Gli autori commentano positivamente i risultati sopra descritti, sottolineando che l’outcome riportato nella popolazione in studio, con tutti i limiti dei confronti indiretti, si confronta favorevolmente con l’outcome ottenuto con atezolizumab agente singolo nei pazienti con PD-L1 elevato, nonché con l’outcome ottenuto con la combinazione di chemioterapia, atezolizumab e bevacizumab in pazienti non selezionati per PD-L1.

Si tratta di uno studio a braccio singolo, quindi è veramente difficile sbilanciarsi sull’efficacia del trattamento sperimentale, dovendosi basare solo su confronti indiretti. Anche il numero assoluto di pazienti inclusi nello studio e analizzati non è molto alto, e questo rappresenta un ulteriore limite dello studio. Infine, uno dei dati di interesse negli studi condotti con immunoterapia da sola o in combinazione è sempre la descrizione dell’outcome a medio e lungo termine, ma nel caso della pubblicazione dello studio Telma l’analisi è stata condotta con un follow-up mediano inferiore ai 2 anni, quindi la sopravvivenza mediana non è stata ancora raggiunta e non è ancora disponibile la stima dell’efficacia a lungo termine.

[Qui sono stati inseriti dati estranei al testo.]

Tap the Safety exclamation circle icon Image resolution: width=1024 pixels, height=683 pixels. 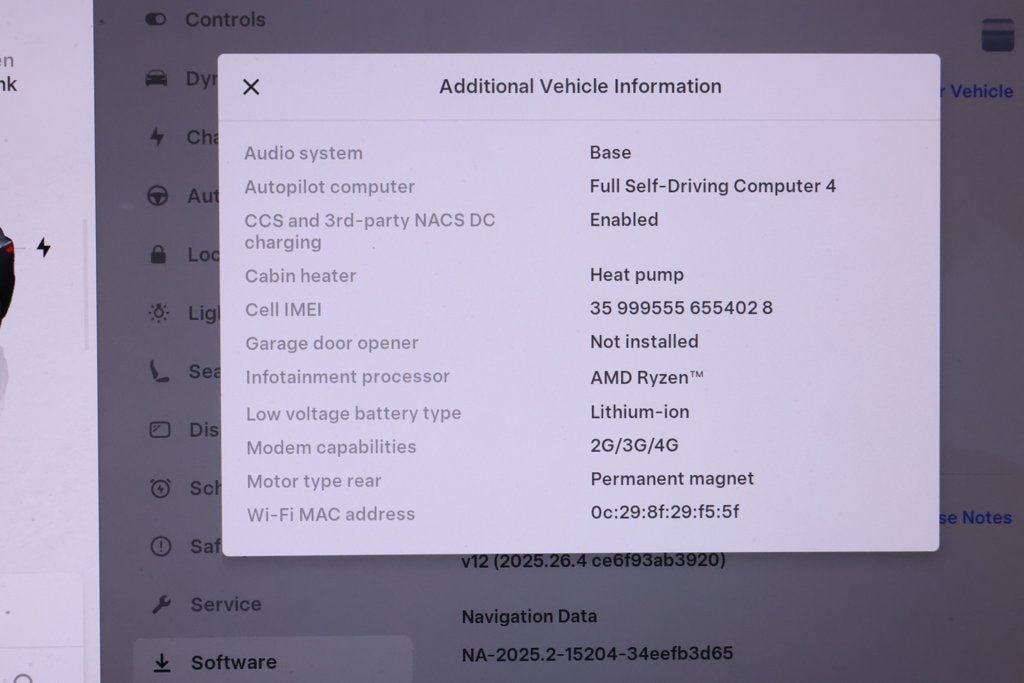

Le combinazioni “chemo-free” sono sempre particolarmente interessanti dal punto di vista clinico, e la validazione del TMB come biomarker predittivo per una combinazione chemo-free sarebbe molto interessante, in maniera simile a quanto ormai standard per il PD-L1 elevato per l’impiego dell’immunoterapia come agente singolo.